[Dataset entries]
::::::::
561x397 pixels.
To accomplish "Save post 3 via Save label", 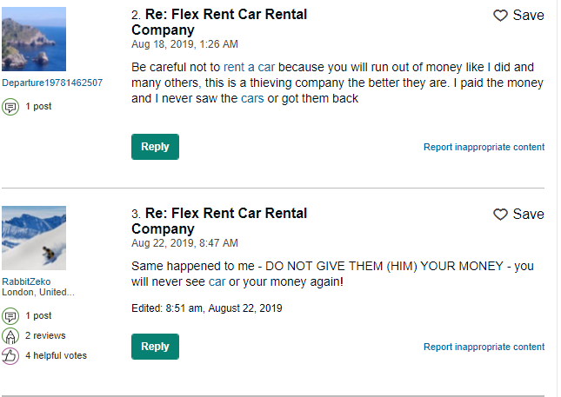I will (528, 215).
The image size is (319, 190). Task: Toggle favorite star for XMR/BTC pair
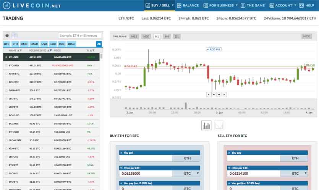(x=6, y=73)
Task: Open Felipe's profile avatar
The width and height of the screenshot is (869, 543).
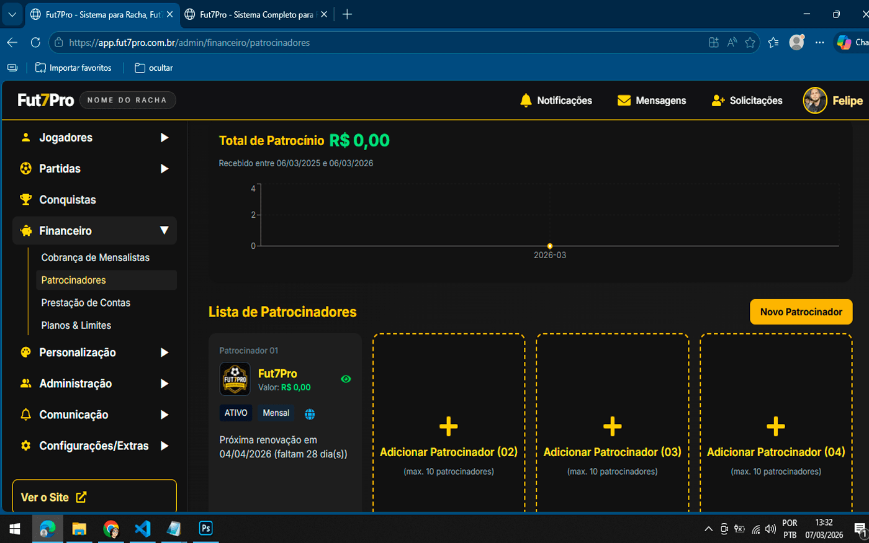Action: click(x=815, y=101)
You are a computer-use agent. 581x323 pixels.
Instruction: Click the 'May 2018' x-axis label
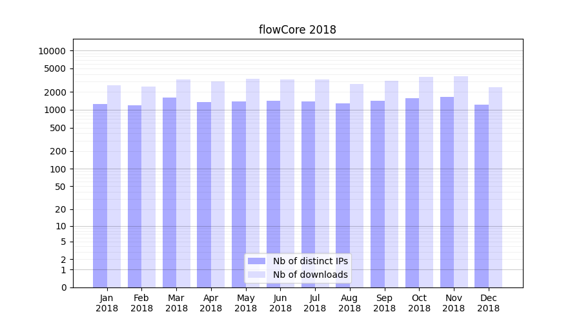click(245, 303)
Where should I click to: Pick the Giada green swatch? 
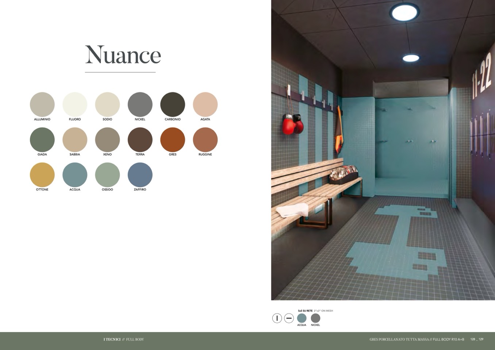point(42,139)
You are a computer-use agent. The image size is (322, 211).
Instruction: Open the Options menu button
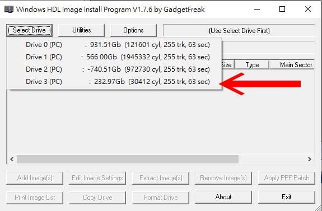pyautogui.click(x=133, y=30)
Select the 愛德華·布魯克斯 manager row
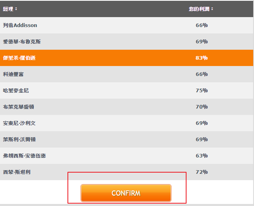 pyautogui.click(x=127, y=41)
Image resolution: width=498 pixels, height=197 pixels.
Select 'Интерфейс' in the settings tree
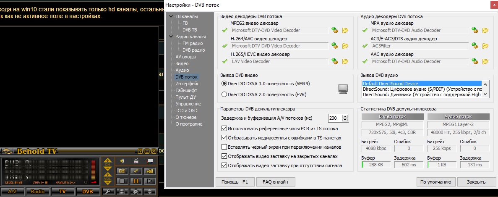point(187,84)
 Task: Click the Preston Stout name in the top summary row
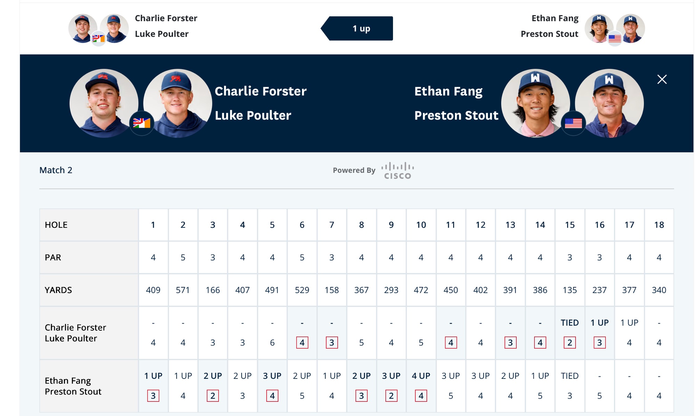[x=549, y=34]
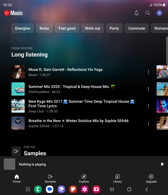Play the Summer Mix 2020 thumbnail

(18, 89)
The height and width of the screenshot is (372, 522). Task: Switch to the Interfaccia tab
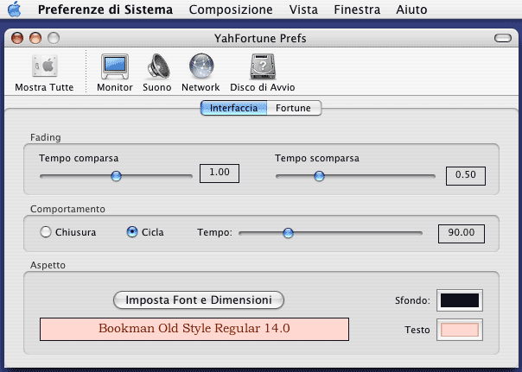[233, 108]
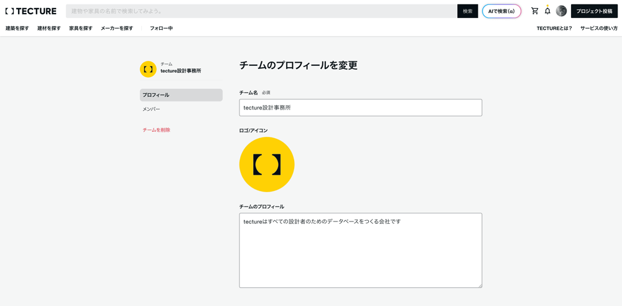Go to フォロー中 page

click(161, 28)
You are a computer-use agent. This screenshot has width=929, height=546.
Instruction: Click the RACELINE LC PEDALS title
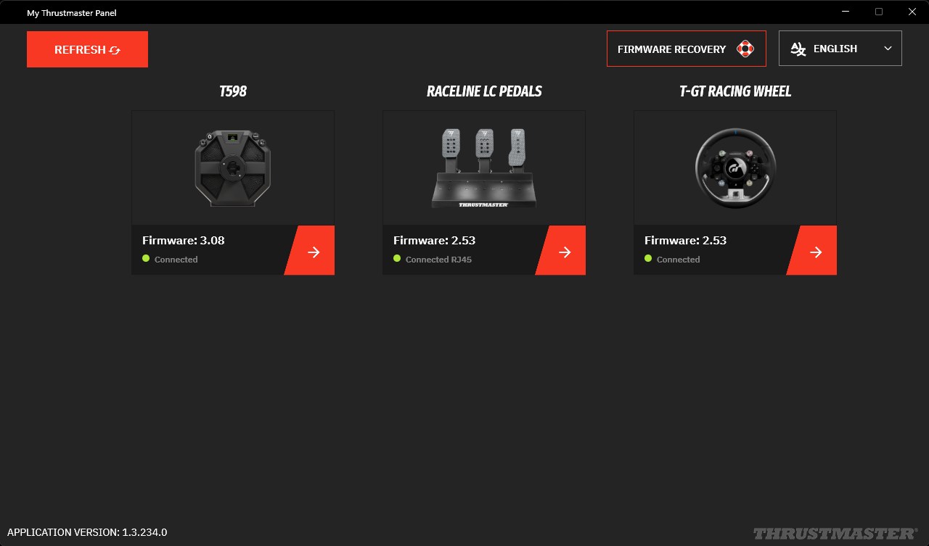[x=484, y=91]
::::::::
● **Exercise aim**
Retype only the lines from the line with "The image size is (319, 190)." through the last line of the data. Keep both ends and skip the pictures.

● **Answer space**
The image size is (319, 190). Task: Toggle favorite star for XMR/BTC pair
(x=6, y=73)
Task: Open Felipe's profile avatar
The width and height of the screenshot is (869, 543).
Action: click(x=815, y=101)
You are a computer-use agent. 581x323 pixels.
Instruction: Click the 'May 2018' x-axis label
click(245, 303)
Where should I click to: Pick the Giada green swatch? 
point(42,139)
You are a computer-use agent. The image size is (322, 211).
Instruction: Open the Options menu button
pyautogui.click(x=133, y=30)
Select the 愛德華·布魯克斯 manager row
 pyautogui.click(x=127, y=41)
Image resolution: width=498 pixels, height=197 pixels.
Select 'Интерфейс' in the settings tree
point(187,84)
 Task: Click the Preston Stout name in the top summary row
[x=549, y=34]
Play the Summer Mix 2020 thumbnail

(18, 89)
The height and width of the screenshot is (372, 522). Task: Switch to the Interfaccia tab
[233, 108]
Go to フォロー中 page

click(161, 28)
You are a computer-use agent. This screenshot has width=929, height=546.
Instruction: Click the RACELINE LC PEDALS title
[x=484, y=91]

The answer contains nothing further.